= Media in Grande Prairie =

This is a list of media in Grande Prairie, Alberta.

==Radio==

| Frequency | Call sign | Branding | Format | Owner | Notes |
|---|---|---|---|---|---|
| FM 88.9 | CKYL-FM-5 | River Country 94.9 FM | country | Peace River Broadcasting | licensed to Saddle Hills County; relays CKYL Peace River |
| FM 90.5 | CHFA-5-FM | Ici Radio-Canada Première | news/talk | Canadian Broadcasting Corporation | French; relays CHFA-FM Edmonton |
| FM 93.1 | CJXX-FM | Big Country 93.1 | country | Jim Pattison Group |  |
| FM 96.3 | CJGY-FM | 96.3 Reach FM | Christian | Golden West Broadcasting |  |
| FM 97.7 | CFGP-FM | 97.7 Rock | active rock | Rogers Media |  |
| FM 98.9 | CIKT-FM | 98.9 Rewind Radio | adult hits | Jim Pattison Group |  |
| FM 100.9 | CKUA-FM-4 | CKUA Radio Network | public broadcasting | CKUA Radio Foundation | province-wide public radio network; relays CKUA Edmonton |
| FM 102.5 | CBXP-FM | CBC Radio One | news/talk | Canadian Broadcasting Corporation | relays CBX Edmonton |
| FM 104.7 | CFRI-FM | 104.7 2day FM | contemporary hit radio | Vista Broadcast Group |  |

==Television==
CFRN-TV-1 channel 13 (CTV) is a local repeater of CFRN-DT Edmonton, with separate commercials and local news bulletins (with a local news gathering bureau) for Grande Prairie.

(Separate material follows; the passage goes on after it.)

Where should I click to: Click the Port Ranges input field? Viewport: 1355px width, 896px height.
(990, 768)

CBXT-DT (CBC Television), CBXFT-DT (Ici Radio-Canada Télé) and CITV-DT (Global) are also available on cable and satellite.

==Print==
Grande Prairie's main and only daily newspaper is the Grande Prairie Daily Herald-Tribune. The paper also publishes a regional agricultural supplement, The Peace Country Sun. The DHT is owned by Canadian media conglomerate Sun Media, which is owned by Postmedia.

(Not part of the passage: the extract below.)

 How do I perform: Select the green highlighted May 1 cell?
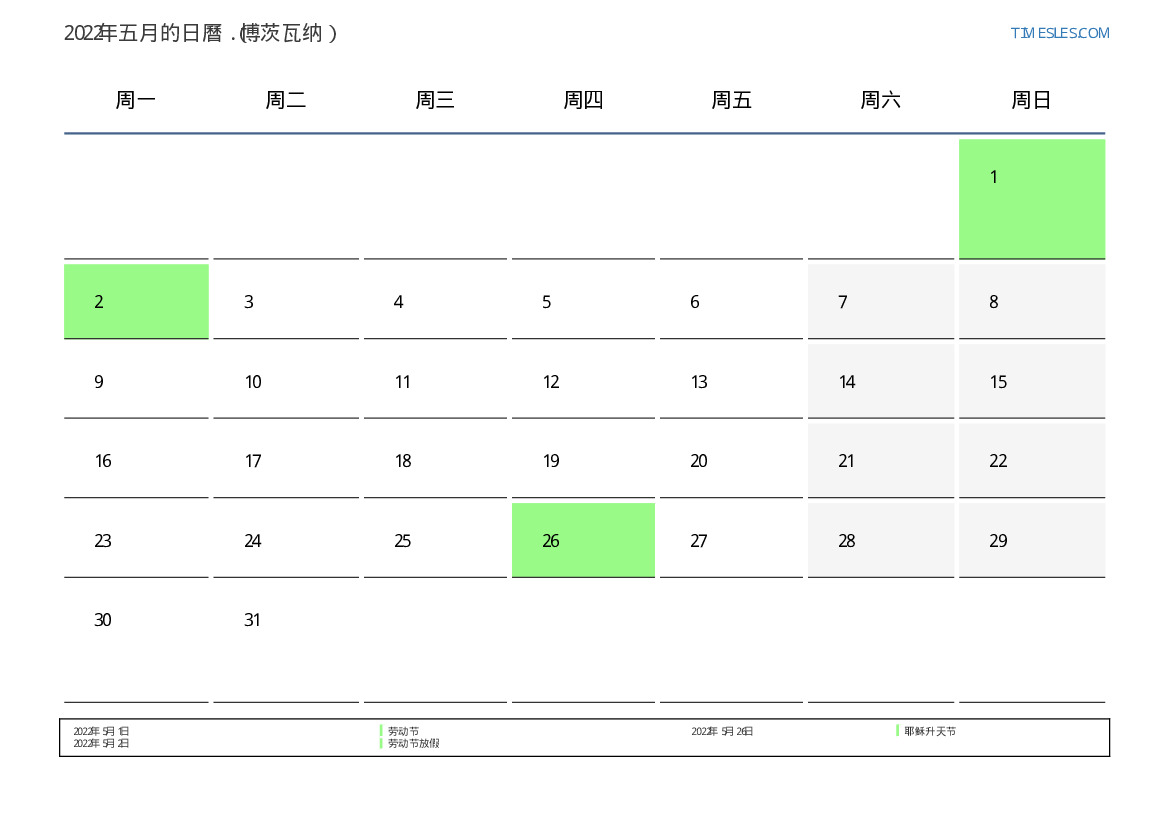(1031, 198)
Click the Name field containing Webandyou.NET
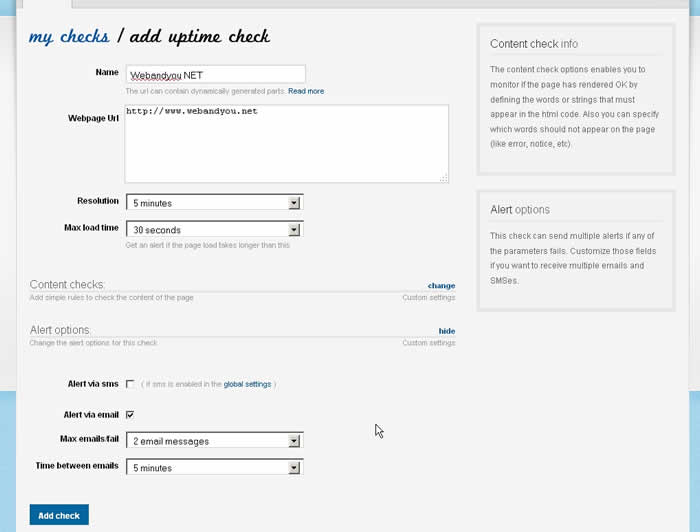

The Herald-Tribune publishes five days a week, Monday through Friday, and offers local news, sports and commentary, as well as national and international news.

The newspaper, which was formed in 1913, became a daily newspaper in 1964, when the name of the paper became the "Daily" Herald-Tribune. It has not missed a scheduled publication, barring holidays, since it became a daily newspaper.

==Other==
Grande Prairie was host to one of the few video game development studios in Alberta, HermitWorks Entertainment. HermitWorks Entertainment was founded in 2004 and has gone on to release one title, Space Trader.